It’s that time of year again, and while many of you won’t be sloshing through the Park City snow, y’all are lucky. Why not instead stay warm under a blanket on the couch and instead revisit Sundance and Slamdance festivals of years past with this list of personal favorites from several members of the HTN team.
Netflix Hidden Gems: Park City Special
High Art (1998) —1998 was probably my favorite year for American indies. There were so many solid, small films. Movies like I Shot Andy Warhol, Buffalo ’66, Safe Men. Probably my favorite was Whatever by Susan Skoog. Liza Weil gave one of the great growing up performances ever in that movie. Alas, that one ain’t on Netflix. So I’ll go to maybe my second favorite Sundancer from that year: High Art. Lisa Cholodenko was still a little too neat for me as a director—but not so anal retentive and cartoony as The Kids Are All Right. High Art captured a very specific world—whether you liked the world or not. And it was a world I’d never seen on film. And it was Patricia Clarkson as a German heroin addict lesbian former model. And it was the classy Susan A. Stover producing. And it was Ally Sheedy in the shadows. (Noah Buschel)

▶ [Stored data]:
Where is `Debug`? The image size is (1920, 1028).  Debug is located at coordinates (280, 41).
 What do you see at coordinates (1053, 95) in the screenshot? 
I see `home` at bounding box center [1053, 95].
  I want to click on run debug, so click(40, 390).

▶ [Goal of the exercise]: Carry on the post about favorite Sundance and Slamdance films from the point where it ends.

▶ [Answer to this exercise]:
13 Tzameti (2005) — Georgian filmmaker Géla Babluani’s noir thriller/shocker won the Jury Prize in the 2005 Sundance World Cinema Dramatic Competition. Sébastien, played by the director’s brother Georges in a fabulous performance, embarks on a nightmarish journey into a violent underworld where men’s lives are like so many poker chips laid out on a green felt table. The young man leads a simple, quiet life, but when he comes upon a set of mysterious instructions intended for someone else, he goes along for the ride. Beautifully shot, riveting, heart-stopping, brave. (Note of caution: There is an American remake of this film from 2008 called 13—why, why, why, why, why???—starring Mickey Rourke and Jason Statham. And 50 Cent, for goodness’ sakes. Please do not see this version.) (Pamela Cohn)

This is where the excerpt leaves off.